Quote:Three aberrant glyphs which only have medium or high  conformity to the proposed CLS system.



However, these three aberrant glyphs conform to very specific rules, and seem to be part of specific ngrams that occur due to some as-yet-unidentified, but very specific, reason.



  1. “o” is aberrant 44.51% of the time, when it appears in the following bigrams: “ol”, “or” and (rarely) “lo”, “ro” (where “ro” could be a confusion for “lo”).
  2. “l” is aberrant 26.83% of the time, when it appears in the following bigrams: “lo” (see rule 1), “ly”, “ld”.  Furthermore, these two bigrams always appear in the following trigrams: “oly”, “aly”, “old”, “ald”.
  3. “r” is aberrant 15.76% of the time, when it appears in the following bigrams: “ro” (see rule 1), “ry”, “ra”. These last two bigrams are almost always part of the following trigrams: “ara”, “ora”, “ary”, “ory”.




What can account for this? 



Let's get into a 15th century mindset. It is perfectly logical that if you create a writing system, you reduce work. By creating a system that allows you to draw a line, followed by a curve. Faster and easier. You only break the system to introduce necessary information.
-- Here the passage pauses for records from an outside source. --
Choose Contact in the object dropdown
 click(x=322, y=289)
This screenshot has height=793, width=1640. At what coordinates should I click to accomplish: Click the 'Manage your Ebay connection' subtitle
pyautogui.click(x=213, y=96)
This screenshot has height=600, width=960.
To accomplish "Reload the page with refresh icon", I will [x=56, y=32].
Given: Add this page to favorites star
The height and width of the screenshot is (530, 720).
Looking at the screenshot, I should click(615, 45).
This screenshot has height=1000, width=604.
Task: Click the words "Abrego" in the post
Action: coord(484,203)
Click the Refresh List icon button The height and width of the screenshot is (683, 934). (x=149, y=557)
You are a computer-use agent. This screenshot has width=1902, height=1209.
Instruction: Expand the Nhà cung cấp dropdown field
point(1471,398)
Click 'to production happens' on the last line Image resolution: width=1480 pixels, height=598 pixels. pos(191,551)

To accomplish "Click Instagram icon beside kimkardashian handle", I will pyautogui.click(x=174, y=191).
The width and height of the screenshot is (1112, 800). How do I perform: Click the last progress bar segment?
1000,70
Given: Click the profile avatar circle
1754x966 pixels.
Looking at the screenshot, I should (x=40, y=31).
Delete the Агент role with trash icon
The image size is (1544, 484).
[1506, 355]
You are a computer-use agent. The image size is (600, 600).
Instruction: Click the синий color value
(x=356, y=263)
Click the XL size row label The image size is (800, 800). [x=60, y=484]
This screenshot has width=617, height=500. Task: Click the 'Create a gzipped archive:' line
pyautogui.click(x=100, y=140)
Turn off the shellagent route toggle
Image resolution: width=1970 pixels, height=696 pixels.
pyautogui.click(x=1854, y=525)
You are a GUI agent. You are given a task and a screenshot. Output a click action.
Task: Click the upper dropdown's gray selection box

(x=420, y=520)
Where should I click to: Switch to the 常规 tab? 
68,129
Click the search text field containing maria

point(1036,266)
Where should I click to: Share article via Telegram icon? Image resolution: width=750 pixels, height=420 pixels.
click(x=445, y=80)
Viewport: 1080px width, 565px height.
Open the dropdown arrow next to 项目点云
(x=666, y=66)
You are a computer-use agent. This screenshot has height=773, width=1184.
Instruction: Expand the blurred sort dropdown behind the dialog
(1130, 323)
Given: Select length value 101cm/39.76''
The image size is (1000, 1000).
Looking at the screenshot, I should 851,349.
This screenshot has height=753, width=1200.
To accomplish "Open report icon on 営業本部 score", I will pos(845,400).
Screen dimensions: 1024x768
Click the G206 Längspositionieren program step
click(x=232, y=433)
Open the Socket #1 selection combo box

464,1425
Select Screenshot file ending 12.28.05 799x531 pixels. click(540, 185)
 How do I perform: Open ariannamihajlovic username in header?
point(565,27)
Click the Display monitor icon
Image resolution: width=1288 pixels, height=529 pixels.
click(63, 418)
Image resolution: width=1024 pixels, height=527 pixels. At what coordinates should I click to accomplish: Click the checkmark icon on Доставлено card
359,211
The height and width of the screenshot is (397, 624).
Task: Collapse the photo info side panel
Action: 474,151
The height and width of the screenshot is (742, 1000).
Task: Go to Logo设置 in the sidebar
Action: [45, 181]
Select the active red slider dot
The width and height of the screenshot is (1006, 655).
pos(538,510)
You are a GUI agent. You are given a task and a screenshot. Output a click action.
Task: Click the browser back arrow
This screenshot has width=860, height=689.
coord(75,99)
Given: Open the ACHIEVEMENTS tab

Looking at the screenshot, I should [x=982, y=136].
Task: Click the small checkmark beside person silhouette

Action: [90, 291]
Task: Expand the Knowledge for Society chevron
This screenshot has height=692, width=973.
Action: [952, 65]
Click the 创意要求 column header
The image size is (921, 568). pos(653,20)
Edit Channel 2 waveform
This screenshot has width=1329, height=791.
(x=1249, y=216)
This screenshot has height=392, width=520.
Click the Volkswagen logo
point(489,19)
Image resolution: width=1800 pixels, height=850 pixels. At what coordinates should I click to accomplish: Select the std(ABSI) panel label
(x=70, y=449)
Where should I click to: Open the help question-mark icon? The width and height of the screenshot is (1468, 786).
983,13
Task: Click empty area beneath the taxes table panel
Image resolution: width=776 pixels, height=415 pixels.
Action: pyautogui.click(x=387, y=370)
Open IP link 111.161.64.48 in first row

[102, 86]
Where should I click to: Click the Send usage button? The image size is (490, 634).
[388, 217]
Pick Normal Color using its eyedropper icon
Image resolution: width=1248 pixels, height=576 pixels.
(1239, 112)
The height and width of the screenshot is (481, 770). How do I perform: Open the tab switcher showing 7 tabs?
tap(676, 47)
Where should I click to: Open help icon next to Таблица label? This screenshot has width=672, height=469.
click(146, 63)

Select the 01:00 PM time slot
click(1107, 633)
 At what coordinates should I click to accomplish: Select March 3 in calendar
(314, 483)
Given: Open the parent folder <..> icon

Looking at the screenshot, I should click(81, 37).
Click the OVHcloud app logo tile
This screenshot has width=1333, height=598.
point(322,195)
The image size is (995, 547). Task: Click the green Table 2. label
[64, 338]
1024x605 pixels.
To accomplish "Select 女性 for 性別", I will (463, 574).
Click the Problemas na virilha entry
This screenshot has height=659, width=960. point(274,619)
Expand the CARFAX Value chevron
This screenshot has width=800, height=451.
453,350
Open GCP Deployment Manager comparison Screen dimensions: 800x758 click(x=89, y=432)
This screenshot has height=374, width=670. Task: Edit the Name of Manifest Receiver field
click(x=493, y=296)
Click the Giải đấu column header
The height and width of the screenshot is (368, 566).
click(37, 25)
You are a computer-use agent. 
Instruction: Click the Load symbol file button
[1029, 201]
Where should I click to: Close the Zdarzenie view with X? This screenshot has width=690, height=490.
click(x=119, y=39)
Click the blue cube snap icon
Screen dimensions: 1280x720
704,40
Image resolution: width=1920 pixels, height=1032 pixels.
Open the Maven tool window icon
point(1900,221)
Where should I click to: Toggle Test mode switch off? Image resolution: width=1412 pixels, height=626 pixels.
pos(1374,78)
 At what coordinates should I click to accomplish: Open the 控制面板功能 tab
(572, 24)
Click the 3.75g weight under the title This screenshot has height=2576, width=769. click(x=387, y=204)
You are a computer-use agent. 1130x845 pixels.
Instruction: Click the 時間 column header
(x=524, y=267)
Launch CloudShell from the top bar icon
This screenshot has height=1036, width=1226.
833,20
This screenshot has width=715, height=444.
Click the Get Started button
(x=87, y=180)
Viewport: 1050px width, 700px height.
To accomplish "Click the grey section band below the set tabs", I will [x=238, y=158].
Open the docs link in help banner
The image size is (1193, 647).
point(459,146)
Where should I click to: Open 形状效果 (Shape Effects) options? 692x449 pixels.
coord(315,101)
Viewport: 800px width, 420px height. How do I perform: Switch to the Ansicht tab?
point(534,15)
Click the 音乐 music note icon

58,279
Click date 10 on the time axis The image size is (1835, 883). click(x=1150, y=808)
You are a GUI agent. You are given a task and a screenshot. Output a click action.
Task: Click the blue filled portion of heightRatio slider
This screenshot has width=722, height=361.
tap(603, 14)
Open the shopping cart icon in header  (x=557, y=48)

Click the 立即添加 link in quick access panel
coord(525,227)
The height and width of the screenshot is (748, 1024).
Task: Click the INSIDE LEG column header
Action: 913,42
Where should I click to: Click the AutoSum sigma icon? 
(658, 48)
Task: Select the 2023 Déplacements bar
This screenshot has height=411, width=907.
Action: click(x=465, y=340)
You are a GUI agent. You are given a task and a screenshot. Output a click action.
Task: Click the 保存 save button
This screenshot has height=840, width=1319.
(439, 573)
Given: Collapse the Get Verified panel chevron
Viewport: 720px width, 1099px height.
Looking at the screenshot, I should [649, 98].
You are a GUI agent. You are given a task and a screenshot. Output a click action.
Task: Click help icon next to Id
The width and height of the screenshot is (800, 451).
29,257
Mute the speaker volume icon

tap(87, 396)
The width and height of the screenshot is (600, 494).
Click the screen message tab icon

Could it be as simple as a syllabic reduction of words, with added expansion of contractions, but when proper nouns are included the syllabic reduction doesn't work because of the loss of information so extra consonants are included?




(And yes I'm fully aware of recent work carried out in this area in recent years, hello Emma and Marco!)




So the question here is : Can we speak the Voynich? we just need some experts in spoken medieval Romance languages to give it a try.. Or is there a different angle I'm not seeing?




(offtopic) As always, the statistics are interesting, but we end looking at them slack jawed with no real new insight....
I was always intrigued by the CLS.
I am curious about the "exception" words, which if I remember correctly make up about 30%, most of the time differing by only one token.
I wonder how these exceptions might relate to effects described by Emma and Marco about positional transformations of words at the beginning or end of lines.
Is there a correlation between the exception words and their position?
In fact that was the first article "peer-reviewed" in our forum. I'm frightened to recognize that that was five!!! years ago.
I think the proposal is interesting and there is certainly something present in either the design or use of the script which causes this phenomenon. My main observation would be that "line" glyphs are too non-conforming and there might be a more elegant way to explain the patterns rather than patching the initial hypothesis.